The placement of a rigid framework into the temporarily functional prosthesis can ensure that the prosthesis possesses sufficient weight-bearing strength. This placement enables patients to walk with the aid of crutches, effectively protects the muscles and soft tissues around the hip joint and maintains good tensions of and blood supplies for the muscular tissues around the hip. Meanwhile, it prevents bone loss due to prolonged bed rest and enhances the anti-infection capacity of local tissues. In the present study, the mean Harris score was 46.7 before debridement, which increased to 66.5 during the operative interval and then to 92.3 after the second operation. Both of these scores were better than that reported in another study involving the application of prostalac system [17]. Patients in this study could walk during the whole treatment period, and their life quality was greatly improved. No prosthetic fracture occurred during the treatment period. In addition, although antibiotic-loaded cement prosthesis on the acetabular side was not used in this study, the results did not show walking pain among the patients or a reduced infection recovery rate of them.

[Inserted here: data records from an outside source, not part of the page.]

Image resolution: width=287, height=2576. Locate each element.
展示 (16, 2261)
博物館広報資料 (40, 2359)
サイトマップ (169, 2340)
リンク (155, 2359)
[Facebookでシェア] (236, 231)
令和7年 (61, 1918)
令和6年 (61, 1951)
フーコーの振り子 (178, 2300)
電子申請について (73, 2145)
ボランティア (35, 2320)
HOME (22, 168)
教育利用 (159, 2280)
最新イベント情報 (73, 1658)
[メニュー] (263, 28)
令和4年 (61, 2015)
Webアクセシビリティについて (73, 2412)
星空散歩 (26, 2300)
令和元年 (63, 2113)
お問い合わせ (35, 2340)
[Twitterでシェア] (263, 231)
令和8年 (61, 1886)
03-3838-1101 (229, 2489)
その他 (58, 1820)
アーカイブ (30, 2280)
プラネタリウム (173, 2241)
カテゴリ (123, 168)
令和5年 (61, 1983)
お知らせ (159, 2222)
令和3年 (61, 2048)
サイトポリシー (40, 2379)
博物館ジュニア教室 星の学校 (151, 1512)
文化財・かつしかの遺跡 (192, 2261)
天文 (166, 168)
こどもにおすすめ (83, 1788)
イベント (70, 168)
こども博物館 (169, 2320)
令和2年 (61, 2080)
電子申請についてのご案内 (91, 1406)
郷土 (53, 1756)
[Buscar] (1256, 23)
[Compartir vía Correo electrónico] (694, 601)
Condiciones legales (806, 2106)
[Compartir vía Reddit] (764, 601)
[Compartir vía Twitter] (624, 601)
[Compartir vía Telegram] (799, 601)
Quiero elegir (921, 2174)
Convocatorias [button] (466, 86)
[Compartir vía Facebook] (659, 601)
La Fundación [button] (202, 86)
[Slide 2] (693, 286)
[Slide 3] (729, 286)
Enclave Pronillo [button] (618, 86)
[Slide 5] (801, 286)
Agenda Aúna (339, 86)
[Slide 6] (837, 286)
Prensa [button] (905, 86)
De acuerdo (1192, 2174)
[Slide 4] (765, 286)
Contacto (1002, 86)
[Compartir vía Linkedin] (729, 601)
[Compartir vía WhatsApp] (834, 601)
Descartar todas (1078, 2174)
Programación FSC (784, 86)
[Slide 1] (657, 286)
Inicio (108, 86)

The infected hip treatment system in this study is made using a patent die (Chinese utility patent no.: 1072294) and 5 % vancomycin-containing bone cement. The whole making process is simple and highly repeatable. A proper prosthesis can be made according to the sizes of the femoral marrow cavity and acetabulum during operation. Compared to the prostalac system [18], this system is simpler in use and much lower in treatment costs, and meanwhile better improves patients’ life quality, brings about a higher Harris score, and increases infection recovery rate. In this study, the interval between the first and second operations was prolonged to 12–24 weeks rather than the conventional 6–12 weeks. This prolongation was out of the following considerations: (1) There is still an infection recurrence rate between 10 and 15.1 % after one- or two-stage antibiotic-containing revision hip arthroplasty (6); (2) 5 % vancomycin in bone cement is still at an effective bacterium-killing concentration in local areas at 24 weeks; and; (3) antibiotics in temporary prosthesis can work for more than 4 months in vivo [19].

The consequences of infected hips are disastrous, and their treatment has become the difficulty in joint surgery. Although the successful application of prostalac system has given great encouragement and inspiration to scholars, its complicated manufacturing process and high treatment costs force them to develop systems which are simpler in use, lower in cost, better in hip functional protection, and higher in infection recovery rate. In the present study, we used self-developed temporarily functional antibiotic-containing cement prosthesis, whose clinical value for infected hips is initially confirmed.